Alfred Hitchcock made dozens of films over a half-century-plus movie career, but the one everyone talks about in Bodega Bay is, of course, The Birds, his 1963 spine-tingler about murderous birds which was filmed in town and provides a cultural signpost to visitors here.
The freaking crows are everywhere you look in Bodega Bay, and the Hitchcock-honoring Birds Café is where you go for chowder and fish tacos and to soak up the foggy scene in a properly Hitchcockian manner. Put on the voyeur lens and pan out: the restaurant was once a garage featured in the movie.
The Birds arrived on American screens at the end of what, viewed in retrospect, is an especially incredible period in Hitchcock’s career—just a few years removed from Rear Window, Vertigo, North by Northwest and Psycho.
For my money, The Birds stands up to those classics, as I still can remember watching the movie on the old black-and-white TV at grandma’s in the early 1970s and getting totally freaked out when the murderous black birds arrive on the scene, silently awaiting a victim to emerge from her home. Don’t do it, Tipi!
It’s bone-chilling stuff which makes me wonder: How might one experience other Hitchcockian vibes in Bodega Bay? And, what were those darn birds in The Birds so ticked off about, anyway? The short story from which the movie is drawn does not provide answers—but the answer to this cliffhanger question appears at the end of this essay.
To that first question, if you’re looking for some Vertigo vibes to your visit, that’s easy: trek up to Bodega Head and look down, down to the rocks and the crashing surf below. Inhale the salty air and belt out the theme from High Anxiety. Now take 39 careful steps away from the cliff, and grab some lunch at Fishetarian (p12).
If Psycho is your Hitchcock referent du jour, I suggest you settle in at a choice local hotel and check out the punk rock band from New York Norman Bates and the Showerheads on YouTube—since the wi-fi is free at the Bodega Inn. And if there’s a bargain hotel in town, the Bodega Inn is it, with rooms going for about a buck-fifty a night.

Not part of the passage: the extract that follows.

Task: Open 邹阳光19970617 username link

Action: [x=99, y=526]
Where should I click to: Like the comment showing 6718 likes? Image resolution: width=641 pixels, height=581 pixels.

True, there are a couple of other hotels in Bodega Bay where guests who are not Rich and Strange are occasionally heard to scream their heads off when confronted with steep nightly rates that cut a vacation budget like a knife through a shower curtain. The good news is there’s lots of cheap camping options up here, or perhaps a priced-out visitor to Bodega Bay will be spotted in the Rear Window making tracks south for the affordable camp spots at Doran Park.
Well, hey then, are you a visitor to Bodega Bay planning on a North by Northwest adventure? You could do worse than get on one of the several open fishing boats that run out of Bodega Bay and, generally speaking, head in that direction to the fishing grounds, from whence salmon the size of a Lifeboat are occasionally landed. If it’s fire season, who knows, maybe you’ll get chased by a DC-10 spewing red algae (hint hint: the reference to red algae is not a red herring).
Which brings us to the funny thing about The Birds. The funny thing about The Birds isn’t actually funny, but pretty ironic, given recent events in local waters that have dramatically and negatively impacted fishermen here.
According to numerous Hitchcock scholars and scientists, the murderous crows in the film were inspired by actual events that took place in Monterey Bay in 1961, when dying, sooty shearwaters started to fly headlong into people’s houses. Totally freaked people out.
Scientists eventually determined that the birds were disoriented and distressed because they’d been poisoned by domoic acid—yes, the selfsame shellfish poison that has conspired to end or otherwise limit several recent Dungeness crab seasons—and cripple the Bodega crabbing fleet in the process.
So there’s The Birds, and then there’s The Blob. Hitchcock
didn’t direct the American classic The Blob, but there was an interesting piece in the Boston Globe a few years ago where the author argued that the two movies compare favorably insofar as they render the seemingly innocuous into something horrific—sort of like if a reality show star became president or something. And, yes, indeed: there’s a big and scary blob of warm water lurking off the California coast that has fisheries experts worried that next year’s crab season could be canceled again.
Oh, it’s lurking all right. Watch those birds.